» Dataset content:
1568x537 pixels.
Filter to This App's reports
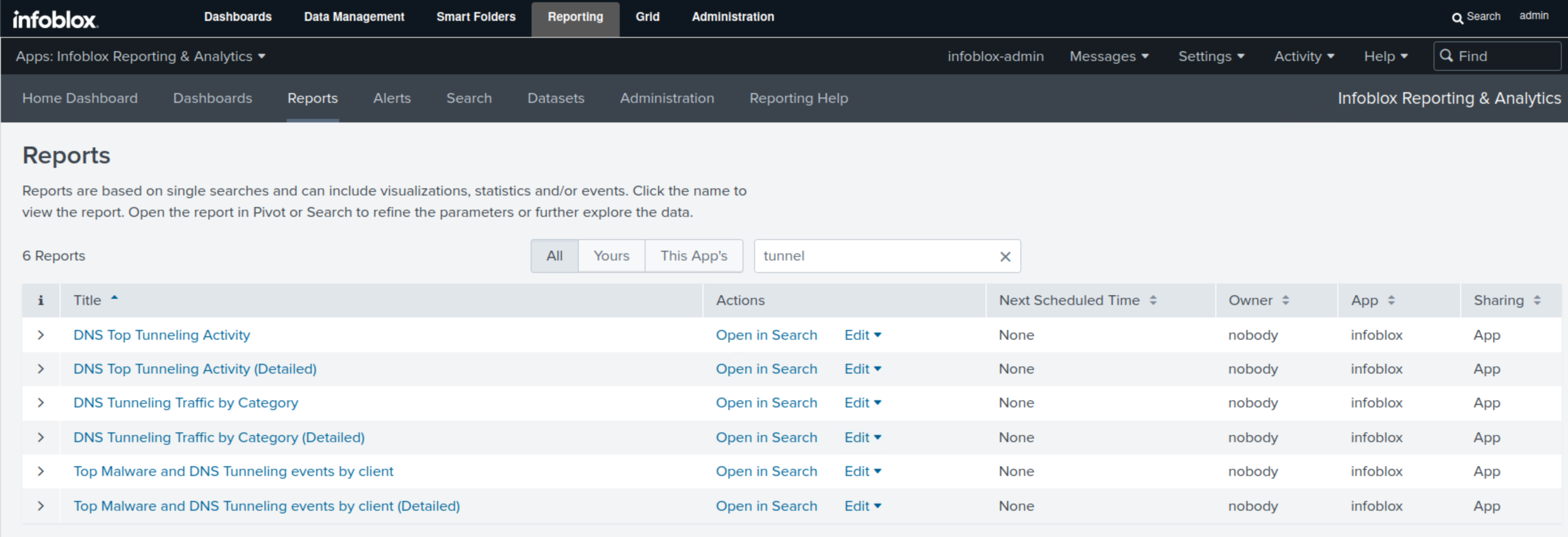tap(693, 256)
==
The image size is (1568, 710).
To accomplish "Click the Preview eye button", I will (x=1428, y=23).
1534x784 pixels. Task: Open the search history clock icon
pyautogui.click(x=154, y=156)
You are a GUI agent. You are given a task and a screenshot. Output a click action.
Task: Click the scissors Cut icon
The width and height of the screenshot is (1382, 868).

» Work instruction:
Your answer should be the lines above, from the line containing "The image size is (1568, 710)." up to and including the line containing "The width and", reproduced exactly and with nothing else.

» Exercise output:
The image size is (1568, 710).
To accomplish "Click the Preview eye button", I will (x=1428, y=23).
1534x784 pixels. Task: Open the search history clock icon
pyautogui.click(x=154, y=156)
You are a GUI agent. You are given a task and a screenshot. Output a click action.
Task: Click the scissors Cut icon
The width and height of the screenshot is (1382, 868).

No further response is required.